Improvement: fluentd-gcp to get same toleration as kube-proxy #44445

JorritSalverda · 2017-04-13T14:05:11Z

When adding a noexecute taint to a node most kube-system pods get evicted, except for kube-proxy because it has toleration =:Exists:NoExecute.

It would be nice if fluentd-gcp and heapster get the same =:Exists:NoExecute toleration to make sure they keep running on that node.

Currently in GKE 1.6.0 they have the following tolerations:

fluentd-gcp

  Tolerations:  
    node.alpha.kubernetes.io/ismaster=:NoSchedule
    node.alpha.kubernetes.io/notReady=:Exists:NoExecute for 300s
    node.alpha.kubernetes.io/unreachable=:Exists:NoExecute for 300s

kube-proxy

  Tolerations:  
    =:Exists:NoExecute

heapster

  Tolerations:  
    CriticalAddonsOnly=:Exists
    node.alpha.kubernetes.io/notReady=:Exists:NoExecute for 300s
    node.alpha.kubernetes.io/unreachable=:Exists:NoExecute for 300s

The text was updated successfully, but these errors were encountered:

JorritSalverda · 2017-04-15T12:48:58Z

Perhaps the even more liberal toleration below would be best for all 3, although there's no way to avoid those applications to get scheduled on your node in that case.

      tolerations:
      - operator: Exists

davidopp · 2017-05-05T07:29:18Z

@kubernetes/sig-scheduling-feature-requests
@piosz @vishh @gmarek

davidopp · 2017-05-05T07:32:48Z

I assume you mean "When adding a noexecute taint to a node"

FYI the node.alpha.kubernetes.io/{notReady,unreachable} tolerations don't do anything in 1.6 unless you have the alpha feature enabled (I forgot the exact flag).

But can you explain what behavior you want? You want fluentd and heapster are never evicted due to taints under any circumstances? I think that makes sense for fluentd since it runs on every node but not heapster.

gmarek · 2017-05-05T07:58:47Z

I'm not sure about heapster (@piosz), and the fact that fluentd doesn't have infinite toleration is a bug, that's getting fixed in #45349 - I hope I'll manage to put it into next patch release.

JorritSalverda · 2017-05-05T08:01:43Z

@davidopp I updated the typo (taint instead of toleration).

When filing this ticket I was still under the impression heapster was also a DaemonSet, but realized afterwards that it isn't. So yes, it only applies to fluentd.

gmarek · 2017-05-05T08:38:43Z

All DaemonSets shoud have infinite toleration, and we actually tried to do that, but failed. The fix is already merged in the head and I'm working on cherry-pick.

gmarek · 2017-05-05T08:55:45Z

Cherry-pick: #45401

nimeshksingh · 2017-05-10T21:22:34Z

I think I'm missing something, but how does #45349 add the =:Exists:NoExecute toleration to fluentd-gcp?
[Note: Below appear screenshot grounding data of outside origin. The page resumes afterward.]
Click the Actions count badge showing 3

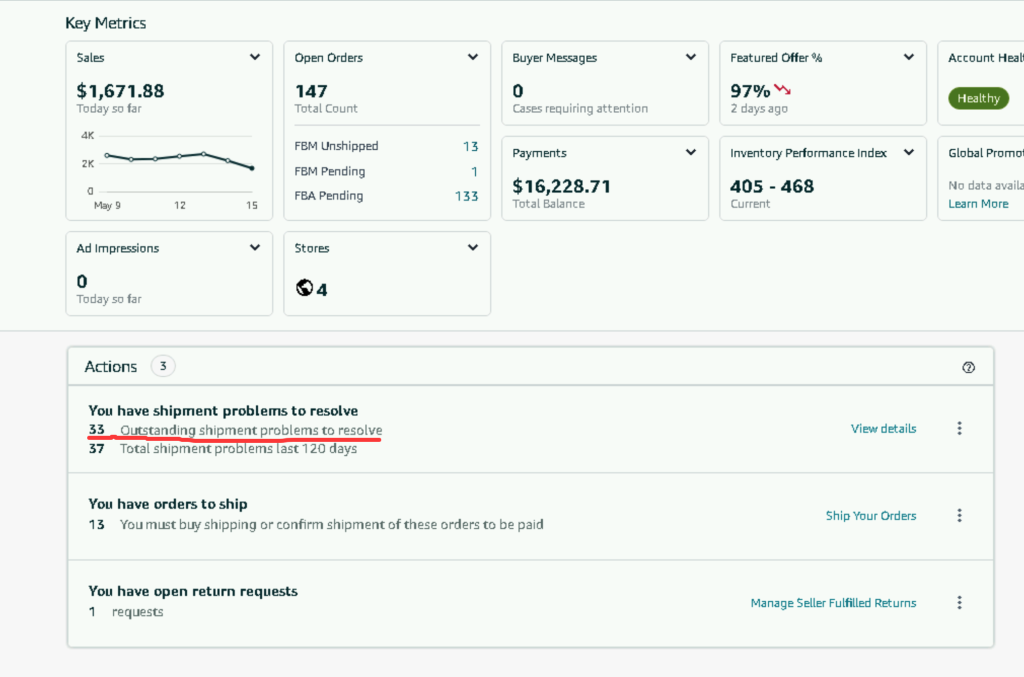click(x=163, y=366)
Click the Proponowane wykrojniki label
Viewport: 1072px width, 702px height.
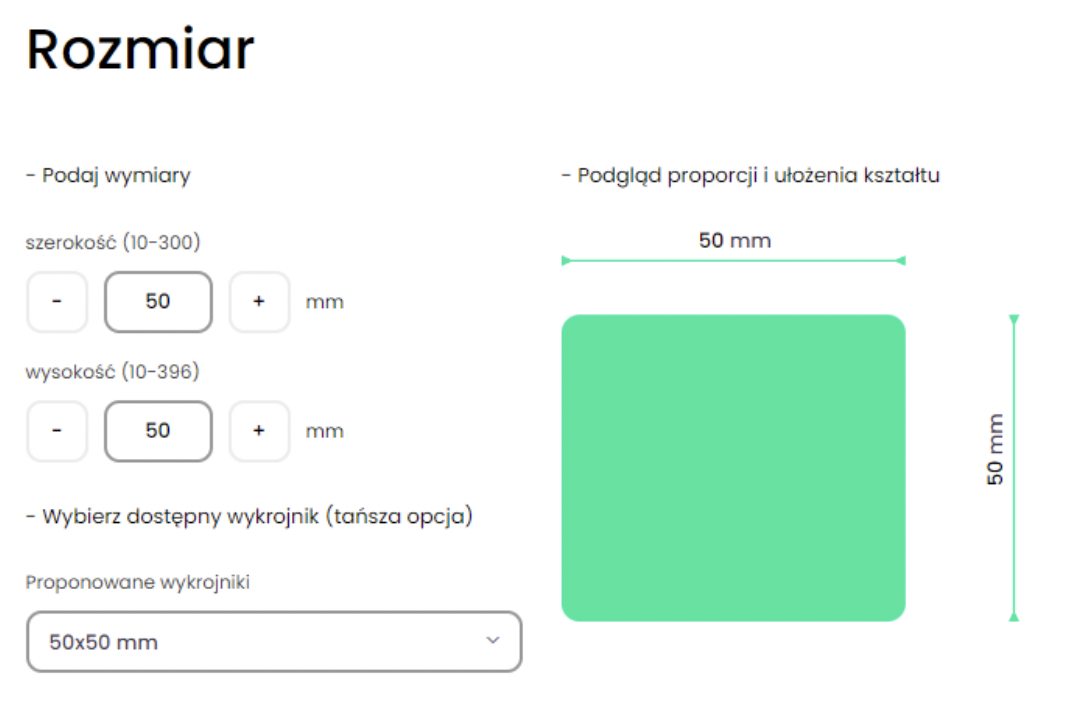(137, 582)
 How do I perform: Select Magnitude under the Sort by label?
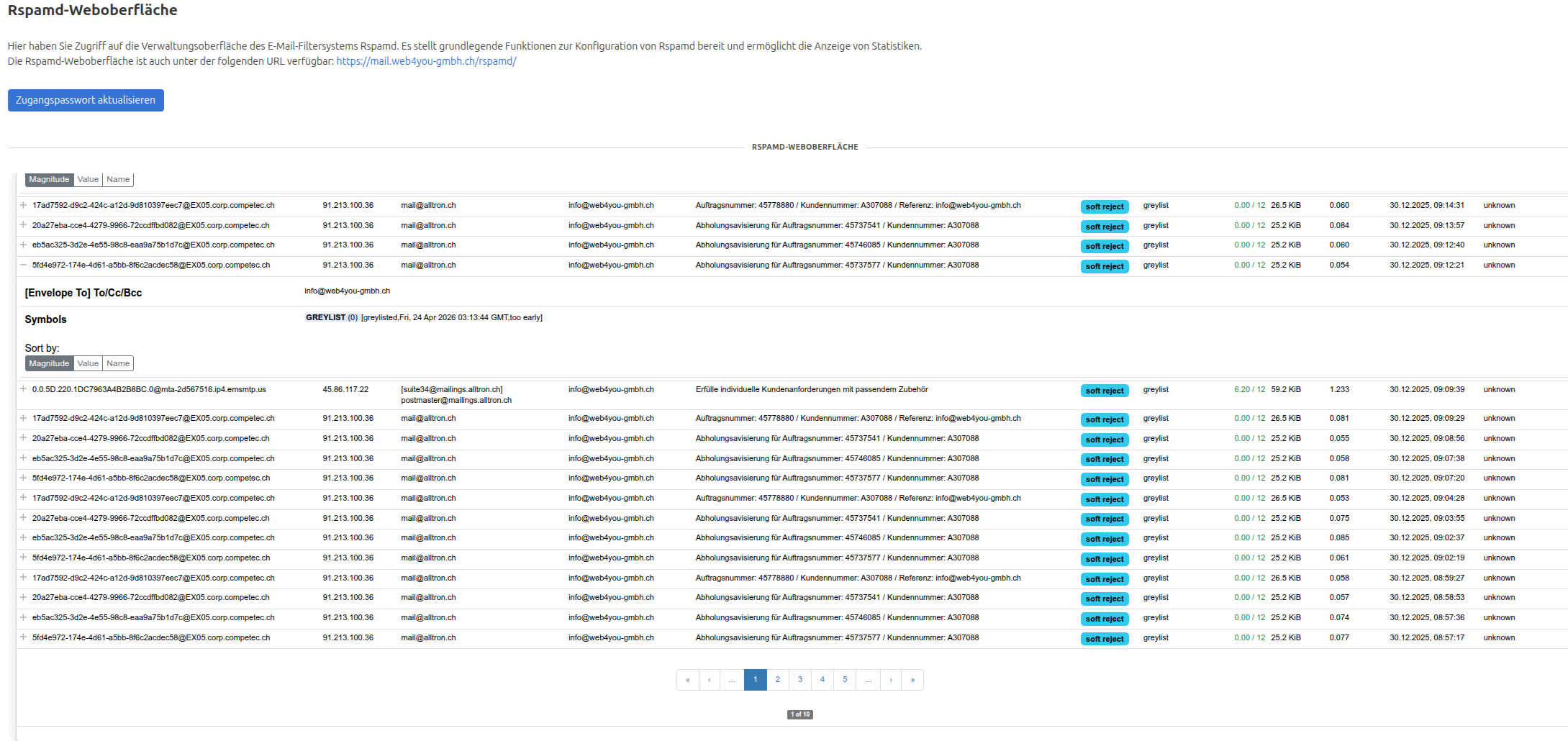click(x=49, y=363)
gmarek · 2017-05-11T08:26:24Z

It's not for all NoExecutes, only for ones that are created by NodeController (i.e. when Node is unresponsive). I don't think it's OK to add general toleration for all NoExecute taints, even user-specified ones. We do want user to be able to set a Taint that will remove all Pods from the given Node, even ones created by Daemons.

If you want your particular Daemon to tolerate all NoExecute Taints you can add this toleration to it's spec. I don't think that the system should do it automatically though. @kubernetes/sig-scheduling-feature-requests

nimeshksingh · 2017-05-11T16:57:46Z

Oh, my understanding of this issue was that currently, in GKE, it's not possible to use any user-defined NoExecute taints because fluentd-gcp gets evicted. fluentd-gcp is from a DaemonSet that users don't own, so we can't add arbitrary tolerations to it, but it is intended to be on every GKE node, just like kube-proxy.

davidopp · 2017-05-11T18:25:57Z

@nimeshksingh I guess your point is that user-added taints are not usable if users can't adjust the set of default tolerations on system-generated pods, which is the case on GKE. That seems like a valid point. We will eventually have user-configurable admission controller (kubernetes/community#132 will enable this) but that won't be soon.

I need to think about what is the best solution for this. For runs-on-every-node system pods we probably need to tolerate all taints by default. For runs-on-one-or-a-few-nodes system pods (like Heapster or DNS) I'm not sure what to do.

davidopp · 2017-05-11T18:46:09Z

cc/ @mikedanese

aveshagarwal · 2017-05-11T18:47:40Z

@davidopp I wonder why runs-on-one-or-a-few-nodes system pods would be different than runs-on-every-node system pods, as those few nodes could be any nodes, that means they would have to tolerate all taints by default too? Or in other case, if those few nodes nodes are some special nodes, then I dont think user defined taint would be allowed by default?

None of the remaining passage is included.